The Identity of Petrophysical Properties of Oceanic Serpentinites and Continental Granitoids: Implications for the Recognition of Buried Hydrocarbon-bearing Serpentinite Geobodies

The Earth’s lithosphere is commonly investigated by both direct and indirect methods, corresponding to rock sampling and geophysical surveys, respectively. The interpretation of geophysical data is generally based on the combination of values measured in the lithosphere with those obtained in laboratories from rock samples. However, petrophysical properties of numerous lithotypes overlap, yielding the misleading interpretation of geophysical surveys in many areas of the world. A heated debate particularly concerns non-volcanic rifted margins, fuelled by the possible presence of giant oil and gas fields: thinned continental crust or serpentinized oceanic basement. One of the possible causes of ambiguity is related to the intimate similarity of oceanic serpentinites and various crustal rocks (e.g. basalts, gabbros, limestones, sandstones, shales, etc.), in terms of petrophysical properties. Can variably serpentinized peridotites mimic typical continental crustal rocks, such as granites and granodiorites? To answer this question, we compared literature data of worldwide samples of such lithologies. The results show the complete overlap of the considered petrophysical properties (density, magnetic susceptibility, V_P, V_S, V_P/V_S, and Poisson’s ratio) of these lithotypes (P = 10–1000 MPa, depth = 0.33–33.33 km), further confirming the difficulty in discriminating variably serpentinized mantle rocks from crustal lithologies.
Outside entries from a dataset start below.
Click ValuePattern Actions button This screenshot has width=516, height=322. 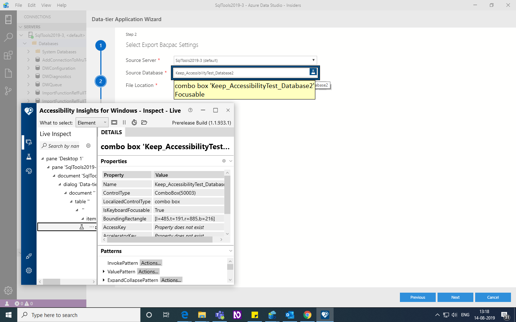(148, 271)

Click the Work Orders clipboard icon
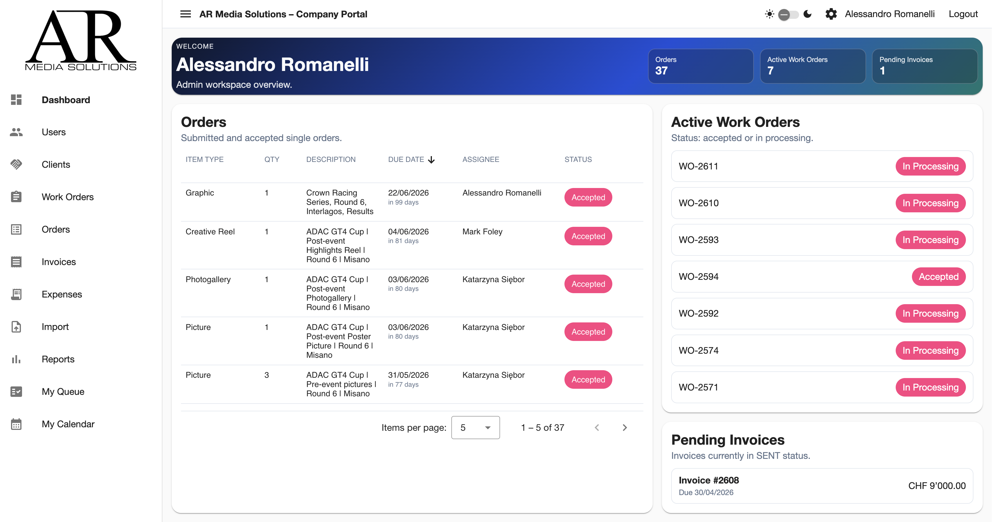tap(16, 197)
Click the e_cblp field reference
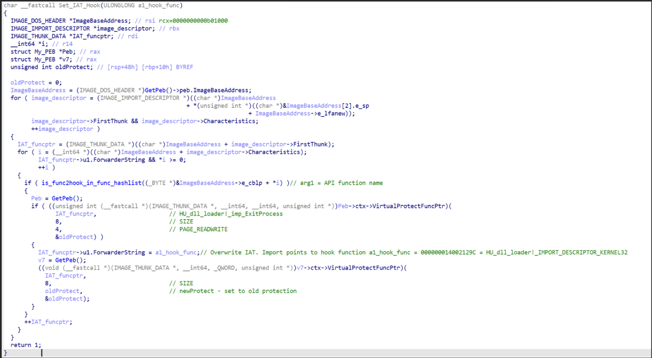 (x=254, y=183)
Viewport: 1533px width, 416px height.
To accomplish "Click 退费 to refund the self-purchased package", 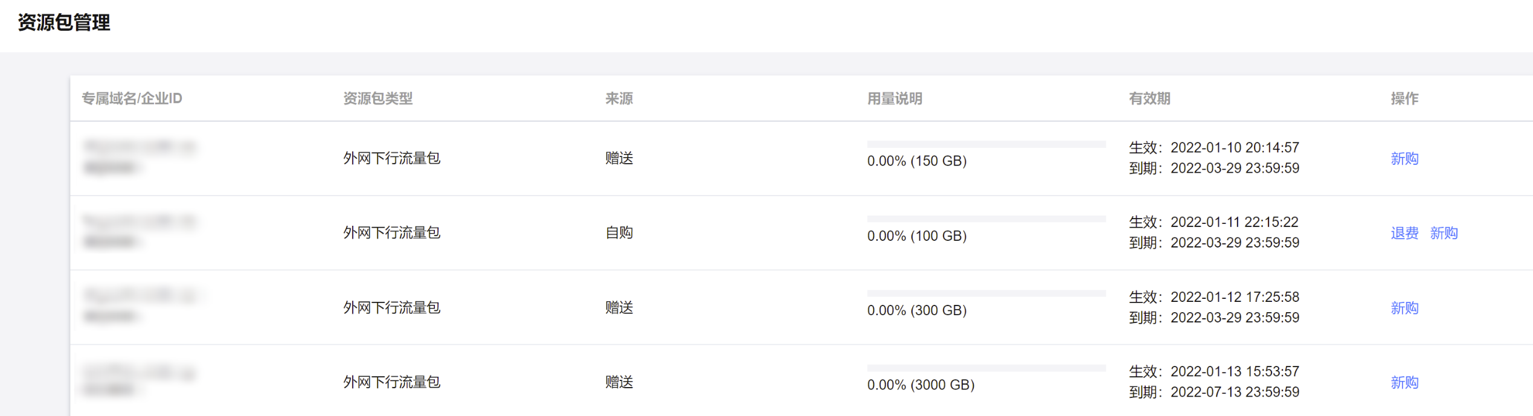I will point(1404,233).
Therefore, the recognition of buried serpentinite geobodies, being potential sites of exploitable gas and oil reservoirs, like those probably ensconced in non-volcanic rifted margins, necessitates a robust lithological model inferred from direct methods, namely the study of core drillings, deep-seated xenoliths and tectonic exposures of deep-crustal sections to substantiate the interpretation of geophysical data.